由表1可以看出菌株T-02是革兰氏阳性菌,过氧化氢酶试验、淀粉水解试验、H2S试验、明胶液化、硝酸盐还原、吲哚试验、V. P试验均呈阴性,葡萄糖酸盐试验为阳性,可利用木糖、蔗糖、果糖等大多数糖进行发酵,但不能利用鼠李糖。对照伯杰氏《 常见细菌系统分类学手册》可知,该菌株部分生理生化特性与糖发酵试验结果,初步判断该菌株为厚壁菌门,乳杆菌科,乳杆菌属。

表1 菌株生理生化特性Table 1 Strain physiological and biochemical characteristics

2.3 分子生物学鉴定

将提取到的菌株T-02的部分DNA基因序列(基因序列长度为1517 bp)在NCBI上进行BLAST比对发现T-02号菌株的基因序列与植物乳杆菌(Lactobacillusplantarum)基因序列相似性均高达99%。对菌株的基因序列进行系统发育分析[20],得到系统进化树如图5所示。

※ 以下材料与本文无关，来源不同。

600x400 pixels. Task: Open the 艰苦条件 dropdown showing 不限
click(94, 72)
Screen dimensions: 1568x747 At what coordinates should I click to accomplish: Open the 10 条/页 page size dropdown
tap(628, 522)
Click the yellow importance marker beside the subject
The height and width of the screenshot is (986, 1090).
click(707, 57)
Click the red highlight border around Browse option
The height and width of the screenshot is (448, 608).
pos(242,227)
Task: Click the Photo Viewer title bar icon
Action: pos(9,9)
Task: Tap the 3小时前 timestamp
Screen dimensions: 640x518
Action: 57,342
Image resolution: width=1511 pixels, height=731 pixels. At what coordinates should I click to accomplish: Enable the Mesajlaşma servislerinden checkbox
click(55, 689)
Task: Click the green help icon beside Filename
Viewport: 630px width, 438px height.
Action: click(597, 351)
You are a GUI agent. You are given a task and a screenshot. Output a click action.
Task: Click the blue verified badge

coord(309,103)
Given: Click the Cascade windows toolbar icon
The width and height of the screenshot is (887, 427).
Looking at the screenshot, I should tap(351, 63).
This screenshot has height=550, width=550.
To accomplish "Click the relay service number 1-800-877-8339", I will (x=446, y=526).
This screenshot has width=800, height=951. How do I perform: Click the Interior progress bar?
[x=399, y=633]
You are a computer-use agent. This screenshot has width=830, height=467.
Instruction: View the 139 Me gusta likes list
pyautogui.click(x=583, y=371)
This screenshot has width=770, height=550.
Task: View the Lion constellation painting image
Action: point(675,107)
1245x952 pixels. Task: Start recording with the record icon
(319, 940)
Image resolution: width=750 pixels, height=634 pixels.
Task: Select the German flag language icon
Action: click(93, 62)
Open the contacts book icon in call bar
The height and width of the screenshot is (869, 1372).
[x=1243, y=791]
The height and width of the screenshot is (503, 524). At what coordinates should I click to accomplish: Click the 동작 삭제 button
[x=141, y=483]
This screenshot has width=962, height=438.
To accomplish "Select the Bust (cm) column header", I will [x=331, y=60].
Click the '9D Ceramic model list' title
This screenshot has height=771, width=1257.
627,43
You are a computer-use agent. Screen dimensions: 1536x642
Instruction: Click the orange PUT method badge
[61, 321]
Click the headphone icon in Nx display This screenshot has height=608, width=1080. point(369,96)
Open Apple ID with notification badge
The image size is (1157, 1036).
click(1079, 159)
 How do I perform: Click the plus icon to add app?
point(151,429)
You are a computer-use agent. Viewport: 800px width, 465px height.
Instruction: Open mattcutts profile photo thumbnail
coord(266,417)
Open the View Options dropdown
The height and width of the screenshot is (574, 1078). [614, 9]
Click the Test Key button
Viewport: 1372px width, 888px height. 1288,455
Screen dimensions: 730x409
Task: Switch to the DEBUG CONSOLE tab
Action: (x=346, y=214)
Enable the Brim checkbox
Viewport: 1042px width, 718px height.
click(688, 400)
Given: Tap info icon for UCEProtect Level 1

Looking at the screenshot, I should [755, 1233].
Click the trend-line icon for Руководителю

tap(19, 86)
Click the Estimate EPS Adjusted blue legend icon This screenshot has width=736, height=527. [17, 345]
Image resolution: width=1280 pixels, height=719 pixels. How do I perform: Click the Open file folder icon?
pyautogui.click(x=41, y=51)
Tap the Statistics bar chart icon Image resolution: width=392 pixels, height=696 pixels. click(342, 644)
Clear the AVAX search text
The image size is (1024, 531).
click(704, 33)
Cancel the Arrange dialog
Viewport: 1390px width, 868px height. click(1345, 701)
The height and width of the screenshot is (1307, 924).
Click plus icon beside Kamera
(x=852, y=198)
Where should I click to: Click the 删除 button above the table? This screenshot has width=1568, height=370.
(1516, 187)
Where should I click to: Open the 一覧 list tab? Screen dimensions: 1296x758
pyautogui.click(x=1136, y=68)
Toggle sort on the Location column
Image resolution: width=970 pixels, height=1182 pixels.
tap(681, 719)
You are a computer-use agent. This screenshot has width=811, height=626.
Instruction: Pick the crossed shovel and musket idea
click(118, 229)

图5 菌株T-02系统进化树Fig.5 Phylogenetic tree of strain T-02

由系统发育树可知,该分离菌株T-02与菌株LactobacillusplantarumKP144184.2(植物乳杆菌)、菌株LactobacilluspentosusFJ542297.1(戊糖乳杆菌)具有最高的基因序列相似度。根据细胞形态学特征,该分离菌株与其他自然发酵食品中分离出来的植物乳杆菌菌落及细胞形态及其相似[20-23]。在生理生化特征方面,该分离菌株T-02除不能利用鼠李糖作为第一碳源外可利用乳糖、果糖等其他糖作为第一碳源,这些与植物乳杆菌的特征最为接近,因此可结合细胞形态学,生理生化及分子生物学鉴定,将该分离菌株T-02确定为植物乳杆菌(Lactobacillusplantarum)。

3 结论

从云南宣威自然发酵酸浆中分离出四株产酸菌,对四株产酸菌进行复筛,筛选出一株高产酸菌T-02。该菌株在黄浆水中发酵24 h后pH下降至3.6,产酸量为35.3 g/L,发酵48 h达到最高产酸量为40.8 g/L,pH下降至3.6以下。该菌株在所有分离产酸菌中pH下降速率最快,产酸量最高,具有较好的产酸能力,可以作为酸浆豆腐的酸浆纯菌种发酵菌株。通过菌落形态和菌体细胞形态观察,结合生理生化试验、16s RNA鉴定及基因序列的比对,可确定该分离高产酸菌株为植物乳杆菌(Lactobacillusplantarum)。